One supervisor wants to know why township supervisors are being replaced.
By MARY GRZEBIENIAK
UNION -- Action on a routine matter escalated into a long debate, tinged with political overtones, involving Supervisor Steve Galizia, his colleagues and a township auditor.
Supervisors Ralph Nuzzo and Kevin Guinaugh passed a motion Thursday prepared by Solicitor Donald Nicolls to appoint a firm of certified public accountants to replace the elected township auditors to make an examination of all the township accounts for fiscal year 2001.
The action is not unusual. An accounting firm has audited the township books for years as the township has grown and the budget has become too complicated for township auditors.
Galizia, however, voted against it, asking why Nicolls was even contacted by his colleagues about a formerly routine resolution and why the resolution now mentions "replacing" the auditors, which it did not in the past.
Nuzzo and Guinaugh replied that Nicolls prepared the wording of the resolution, which closely follows a state law that says accountants can be hired "to replace the elected auditors."
The law goes on to say that when an accountant is appointed, the auditors "shall not audit, settle or adjust the accounts audited by the appointee but shall perform the other duties of the office."
Reply: Sally Byler, an auditor and former supervisor who attended the supervisors meeting, confirmed that auditors have given over the auditing job to professionals for years. She said the township auditors' job now consists only of setting the roadmaster's pay rate and the secretary's bond at the beginning of the year.
Galizia questioned whether the resolution's mention of replacing auditors will prevent them from inspecting township financial records if they have questions.
Byler said anyone can ask to see township financial records as long as they give enough notice. She added that if anything is wrong with the township books, professionals should be able to catch it.
Mrs. Byler asked Galizia why he didn't object to hiring accountants last year.
She added, "Your problem is you got friends elected auditors and you want them to audit the books."

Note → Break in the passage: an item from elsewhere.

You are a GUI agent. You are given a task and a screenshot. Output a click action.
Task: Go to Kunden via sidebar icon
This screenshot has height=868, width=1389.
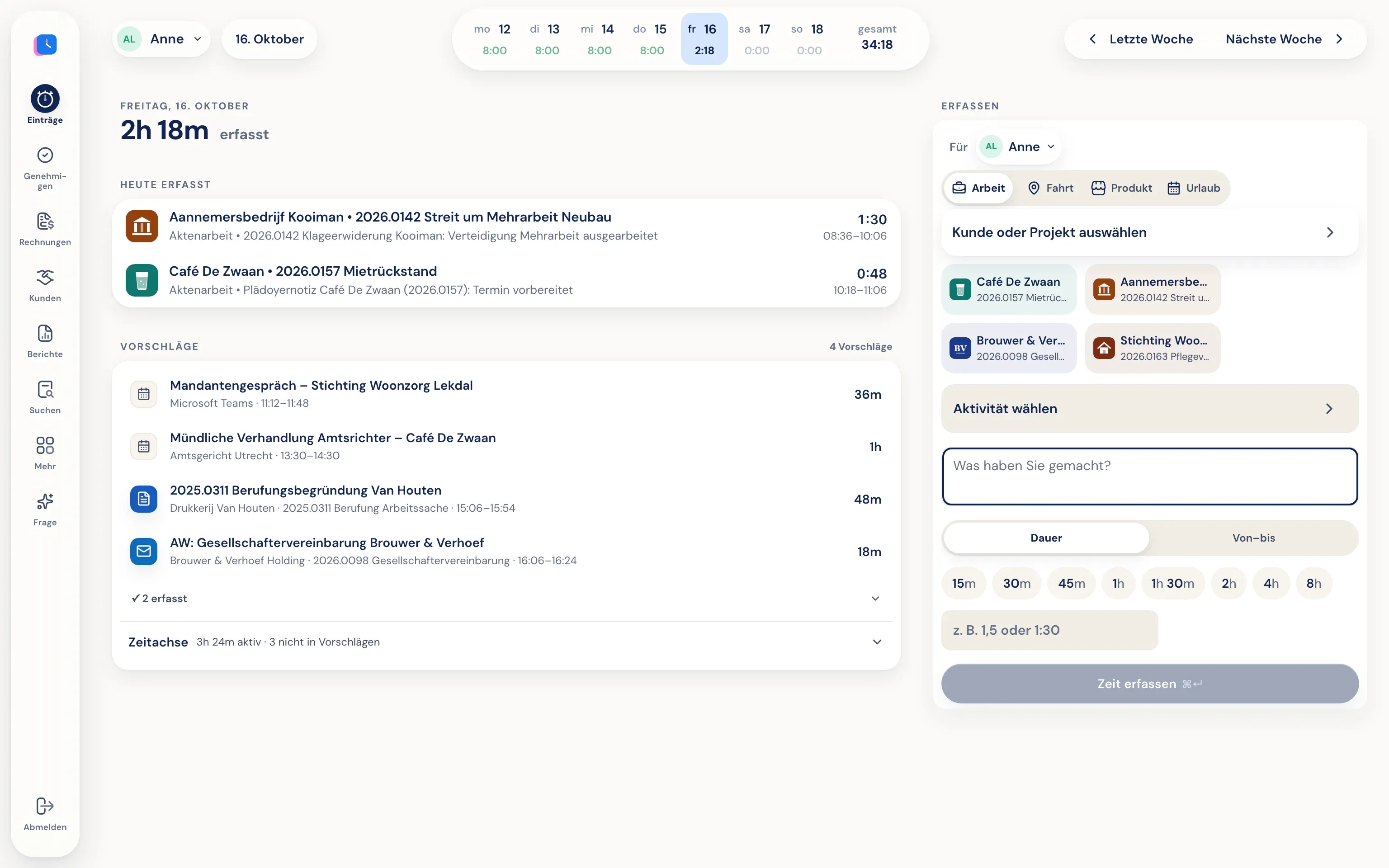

She referred to the fact that two of Galizia's political allies, Randy Conti and Rich Paolini, won auditor's seats on write-in votes this month after no one filed for the posts. They take office in January.

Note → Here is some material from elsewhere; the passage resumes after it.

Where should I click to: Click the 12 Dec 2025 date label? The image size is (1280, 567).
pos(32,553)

Byler and Carlyle Janiel's terms expire at the end of the year. An additional post is vacant because of the death of the elected auditor and the resignation of her replacement.
Debate: Galizia pointed out the law states the township must have auditors, and added, "They should be able to examine and request anything they want and make corrections."

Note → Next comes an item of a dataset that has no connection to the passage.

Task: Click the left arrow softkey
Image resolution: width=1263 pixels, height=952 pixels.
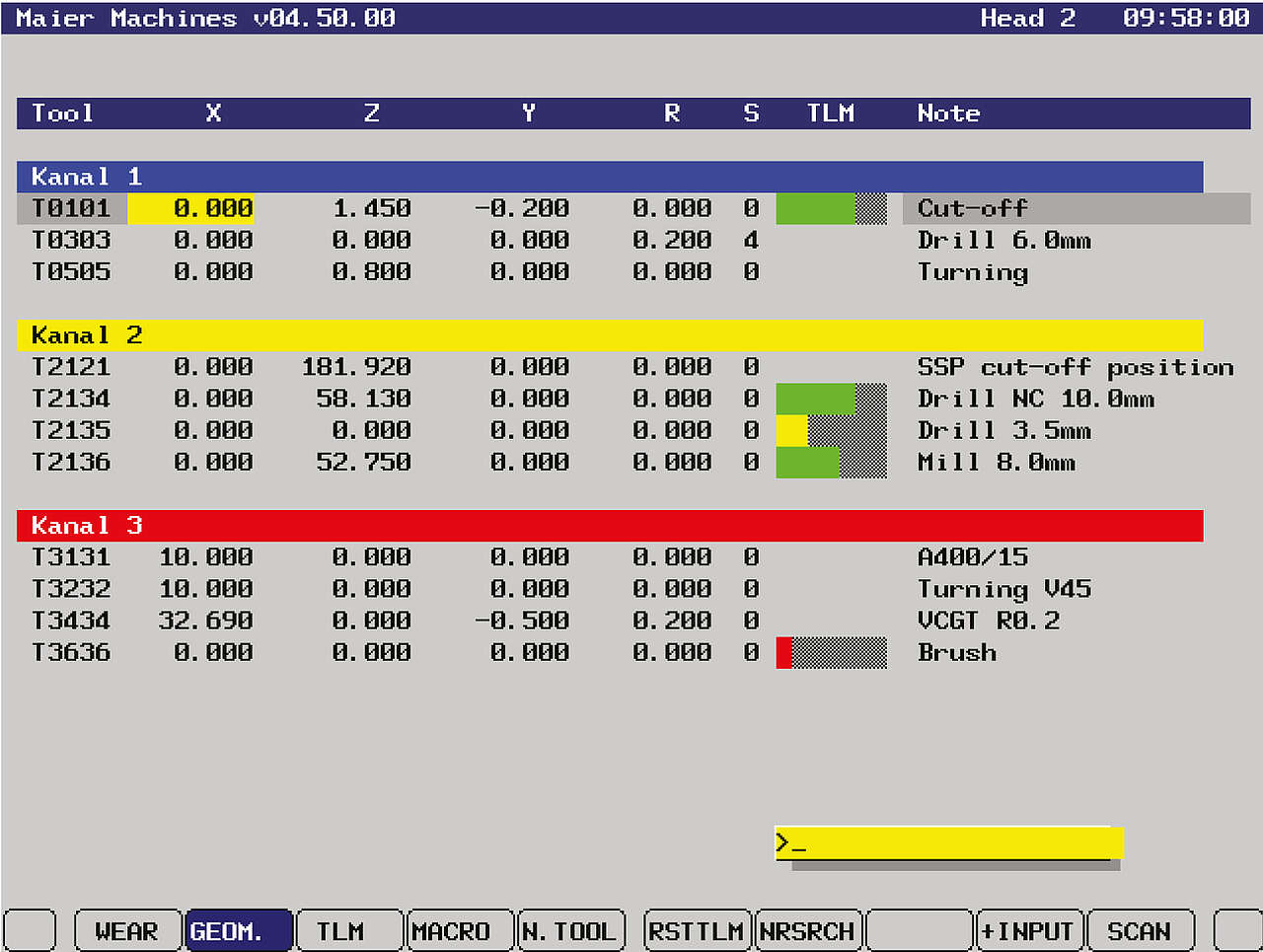Action: coord(30,930)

Byler replied that auditors have limited powers and can't make corrections on township books. She said they can only take their questions to the supervisors.
Nuzzo and Guinaugh did not explain why the township solicitor was consulted this year on the previously routine matter.
Galizia said a petition he filed with Lawrence County Common Pleas Court seeking to block the resolution was turned down by Judge Craig Cox because no action had been taken. He promised to file another petition.